“It’s not the…”

I saw this meme on my social media feed, and it reminded me of my first rule of troubleshooting.

Never, ever, try to prove it’s not your area.

If you’re in IT, you’re familiar with ‘critical’ issues. You might call them SevA, Sev1, TITSUP, outage, all-hands or something else. But we all have them, and we’ve all been involved in some way.

How many times in one of those situations did you hear:
“It’s not the network”
“It’s not the storage”
“It’s not VMware”
“It’s not my code”

What you’re really saying is: “It’s not MY fault”.

Stop thinking this way. Stop trying to prove it’s not your fault or your area, or your systems. Instead, ask yourself how can you solve the problem. How can you make it better. Maybe your area did not create the issue at hand. But if all you’re are trying to do is prove it’s not your responsibility, you’re not actually trying to solve the problem, rather you’re only trying to get out of the situation. It reminds me of childhood neighborhood games yelling “1-2-3 NOT IT”. If everyone is simply trying to be “not it” then the problem will never get solved.

Rather than trying to prove it’s not you, I urge everyone to prove it IS. Why? Well for starters if I keep trying to proof it’s my area, and I work under the assumption it might be… I might find out it actually is. It’s very easy for us to overlook a detail about why our area is part of the problem if all we’re trying to do is prove it’s not.

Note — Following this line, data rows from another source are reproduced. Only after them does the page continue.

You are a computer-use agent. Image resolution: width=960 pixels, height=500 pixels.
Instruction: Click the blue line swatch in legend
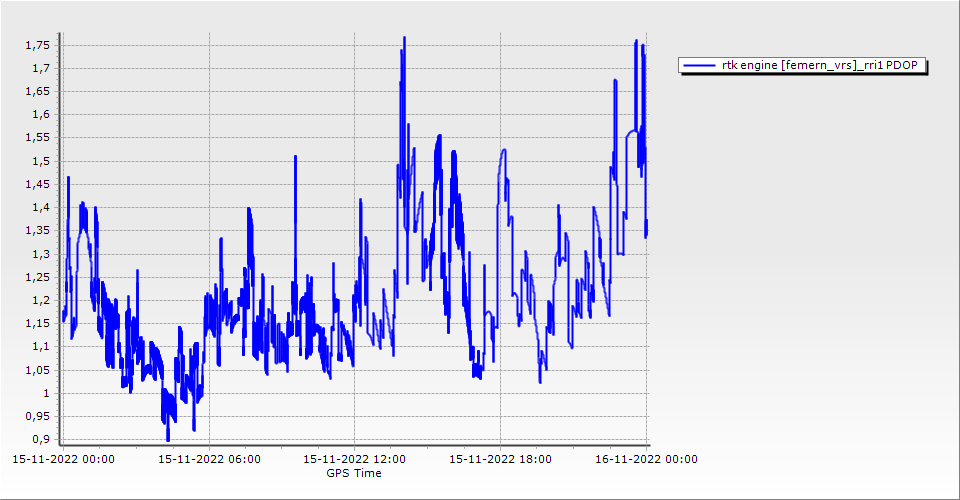click(699, 66)
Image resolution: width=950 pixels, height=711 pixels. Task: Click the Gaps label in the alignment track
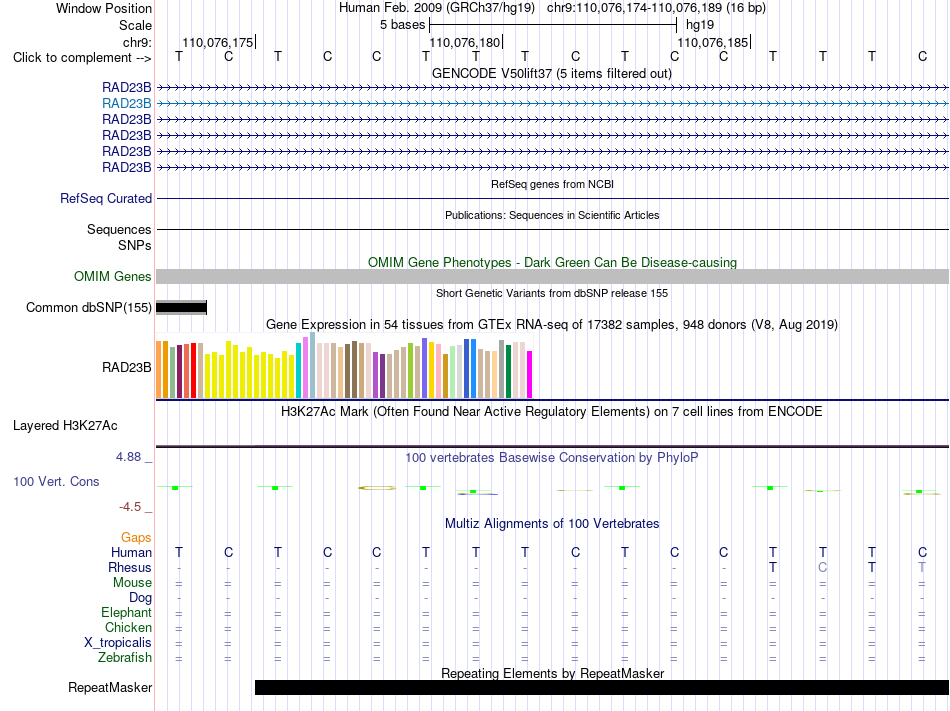click(136, 538)
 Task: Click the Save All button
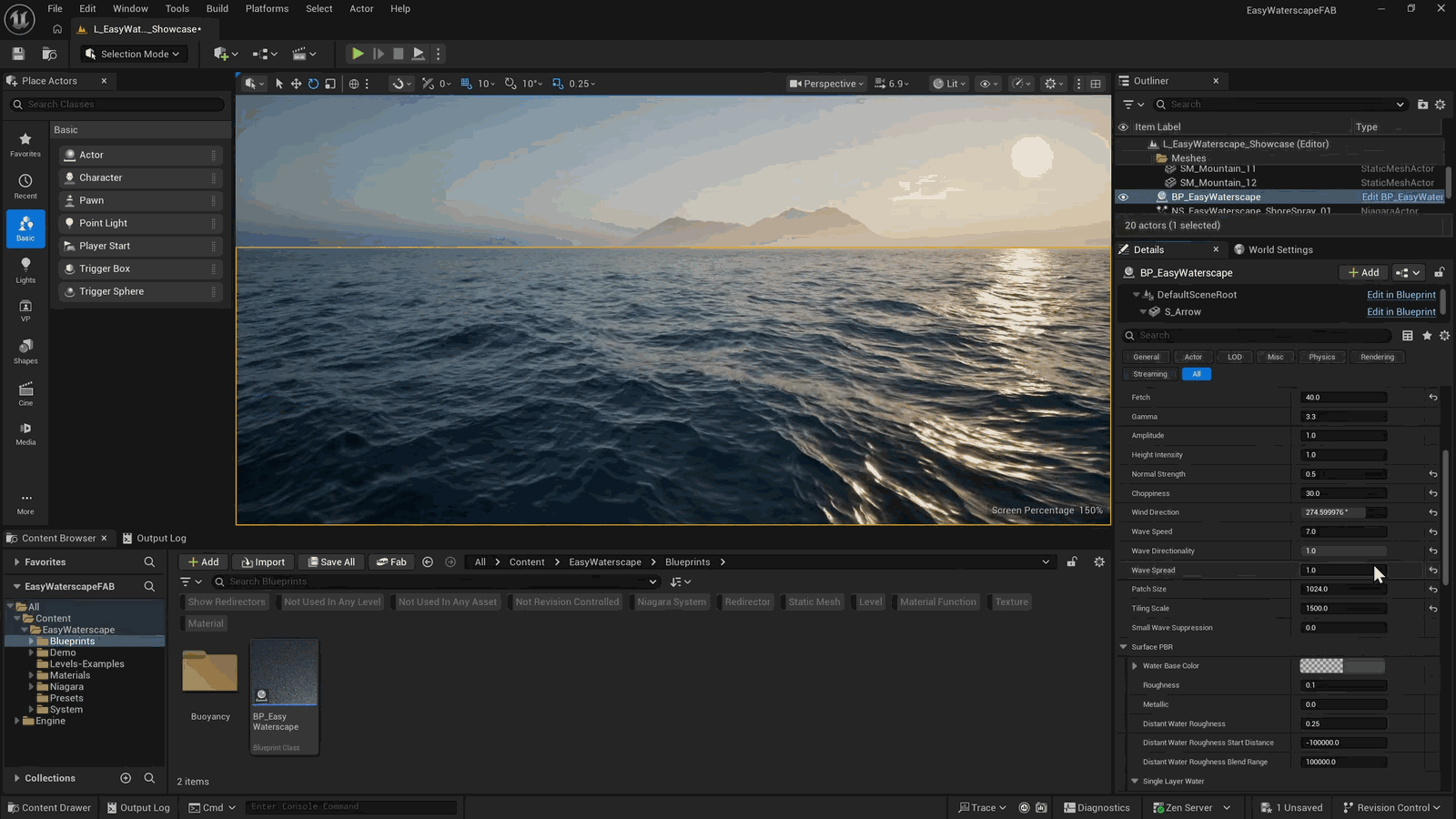[x=331, y=562]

More than that, it’s a mindset.

The goal should always be to restore the service at any cost; does it matter why it happened during the outage? If during a critical issue I can find a way to improve the area I’m responsible for enough to alleviate the pain, I can help de-escalate the situation enough to restore service, then, get to true root cause.

Everything in IT is related, the components all work together. If I leave the situation after proving it’s not my area, I’m not present in the conversation to help answer questions. We see this result as waiting to get someone back on the phone or in the war room to answer a question, delaying the resolution.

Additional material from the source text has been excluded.